THE VIRGINIAN-PILOT Copyright (c) 1995, Landmark Communications, Inc. DATE: Sunday, March 5, 1995 TAG: 9503040011 SECTION: COMMENTARY PAGE: J4 EDITION: FINAL TYPE: Letter LENGTH: Short : 47 lines
The recent report by our Commerce Department indicating a huge negative foreign-trade imbalance with Japan and China should be very disturbing to our administration and Congress. While Japan's negative balance is twice as large as China's, all of the pressure by our trade negotiator, Mickey Kanter, appears to be on China.
Have we capitulated to the Japanese, convinced that we cannot make it open its markets to us and level the economic playing field? Our most capable negotiators have asked them to open their markets to American factories, farm products, insurance and engineering companies, etc., but to no avail. Yet China, with a potential consumer market of more than a billion people for our export, was threatened with a penalty, averted on the last day.

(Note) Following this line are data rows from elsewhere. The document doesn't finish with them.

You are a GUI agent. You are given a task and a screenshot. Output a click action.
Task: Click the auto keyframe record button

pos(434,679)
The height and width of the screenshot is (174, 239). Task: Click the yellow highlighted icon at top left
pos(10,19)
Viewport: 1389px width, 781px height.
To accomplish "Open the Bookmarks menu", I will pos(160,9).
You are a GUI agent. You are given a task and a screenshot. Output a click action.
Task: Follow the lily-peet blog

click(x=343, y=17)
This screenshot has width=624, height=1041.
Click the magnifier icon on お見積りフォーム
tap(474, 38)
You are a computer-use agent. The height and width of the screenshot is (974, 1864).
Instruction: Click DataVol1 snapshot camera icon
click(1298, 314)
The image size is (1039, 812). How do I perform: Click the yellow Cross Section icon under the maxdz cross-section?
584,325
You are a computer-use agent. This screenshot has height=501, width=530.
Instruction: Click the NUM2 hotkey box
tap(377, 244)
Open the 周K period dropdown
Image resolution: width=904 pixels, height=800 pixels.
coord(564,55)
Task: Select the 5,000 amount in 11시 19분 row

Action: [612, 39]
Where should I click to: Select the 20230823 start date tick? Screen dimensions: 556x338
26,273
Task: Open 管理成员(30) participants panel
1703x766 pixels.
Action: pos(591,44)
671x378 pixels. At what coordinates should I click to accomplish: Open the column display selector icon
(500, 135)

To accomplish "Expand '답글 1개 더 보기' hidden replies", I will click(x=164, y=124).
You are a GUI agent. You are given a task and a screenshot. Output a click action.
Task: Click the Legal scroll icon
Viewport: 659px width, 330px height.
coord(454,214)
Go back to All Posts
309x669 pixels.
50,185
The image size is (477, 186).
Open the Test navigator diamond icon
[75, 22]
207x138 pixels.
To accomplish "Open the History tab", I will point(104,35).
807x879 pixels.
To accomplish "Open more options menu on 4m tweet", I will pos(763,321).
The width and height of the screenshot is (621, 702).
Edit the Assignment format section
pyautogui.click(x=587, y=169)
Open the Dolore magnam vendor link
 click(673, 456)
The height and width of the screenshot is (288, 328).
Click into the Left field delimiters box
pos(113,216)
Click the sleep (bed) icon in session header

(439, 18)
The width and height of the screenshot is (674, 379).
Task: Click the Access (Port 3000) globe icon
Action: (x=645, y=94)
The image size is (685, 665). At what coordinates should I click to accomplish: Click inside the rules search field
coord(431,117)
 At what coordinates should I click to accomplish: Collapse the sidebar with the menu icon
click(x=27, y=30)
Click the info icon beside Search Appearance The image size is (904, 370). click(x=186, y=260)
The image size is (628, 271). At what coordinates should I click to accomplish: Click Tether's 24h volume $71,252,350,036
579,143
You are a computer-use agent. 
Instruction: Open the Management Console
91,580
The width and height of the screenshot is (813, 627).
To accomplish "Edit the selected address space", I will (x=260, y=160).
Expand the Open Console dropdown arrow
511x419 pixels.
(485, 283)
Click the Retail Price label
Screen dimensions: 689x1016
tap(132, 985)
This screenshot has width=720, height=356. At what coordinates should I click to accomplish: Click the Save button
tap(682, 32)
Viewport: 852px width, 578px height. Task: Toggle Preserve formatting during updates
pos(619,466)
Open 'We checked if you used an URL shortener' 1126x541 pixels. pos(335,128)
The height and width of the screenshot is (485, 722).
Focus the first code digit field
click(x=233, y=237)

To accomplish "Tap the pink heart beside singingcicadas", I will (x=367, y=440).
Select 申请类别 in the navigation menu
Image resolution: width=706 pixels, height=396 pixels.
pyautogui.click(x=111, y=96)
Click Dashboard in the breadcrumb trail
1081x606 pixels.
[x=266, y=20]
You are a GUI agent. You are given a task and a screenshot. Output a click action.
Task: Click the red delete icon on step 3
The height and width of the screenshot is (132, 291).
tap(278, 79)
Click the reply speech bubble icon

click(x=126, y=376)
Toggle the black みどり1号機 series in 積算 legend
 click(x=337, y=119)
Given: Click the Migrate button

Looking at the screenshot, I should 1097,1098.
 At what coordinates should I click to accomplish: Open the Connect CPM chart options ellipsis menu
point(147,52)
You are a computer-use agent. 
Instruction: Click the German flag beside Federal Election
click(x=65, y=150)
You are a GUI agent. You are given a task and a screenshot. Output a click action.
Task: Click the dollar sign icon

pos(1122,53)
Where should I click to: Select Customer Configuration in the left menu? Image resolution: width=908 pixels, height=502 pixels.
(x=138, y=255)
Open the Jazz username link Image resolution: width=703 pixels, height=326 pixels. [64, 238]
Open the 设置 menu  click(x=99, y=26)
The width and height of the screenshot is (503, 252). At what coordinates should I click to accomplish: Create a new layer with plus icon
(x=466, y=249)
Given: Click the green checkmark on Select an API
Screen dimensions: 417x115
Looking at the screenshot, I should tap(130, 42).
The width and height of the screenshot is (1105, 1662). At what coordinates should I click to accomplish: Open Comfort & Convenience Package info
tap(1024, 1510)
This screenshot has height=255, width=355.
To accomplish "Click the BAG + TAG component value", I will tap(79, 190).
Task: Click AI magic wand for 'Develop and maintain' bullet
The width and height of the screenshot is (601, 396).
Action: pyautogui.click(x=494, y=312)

This is not to say that China should be allowed to continue it's copyright and patent dishonesty. But why have we allowed Japan, with a much smaller consumer potential market, to laugh all the way to the bank with a $65 billion trade surplus by finding devious ways to stonewall our negotiators?
Is our government afraid that the Japanese will dump the golf courses, hotels, farmland, and key real estate on a soft real-estate market? We are concerned that they will close some of their automobile factories in their most lucrative market? Or that they may dump their huge holdings of U.S. treasury bills on Wall Street?
Not likely. With their own soft economy and the American dollar at its lowest rate of exchange with the yen, there is no chance that the Japanese would risk such losses on its investments. Its farmers protest the purchase of American farm products. Our automobiles are overpriced on showroom floors, as are all American-made products. Our construction and engineering companies are not allowed to bid on government contracts. And yet our markets are wide open.
The difference appears to be that China threatened retaliation and Japan gives us a toothy smile and sends our negotiators home with promises. Their files and trash cans must be filled with negotiating contracts and deals that never are signed and delivered to Washington.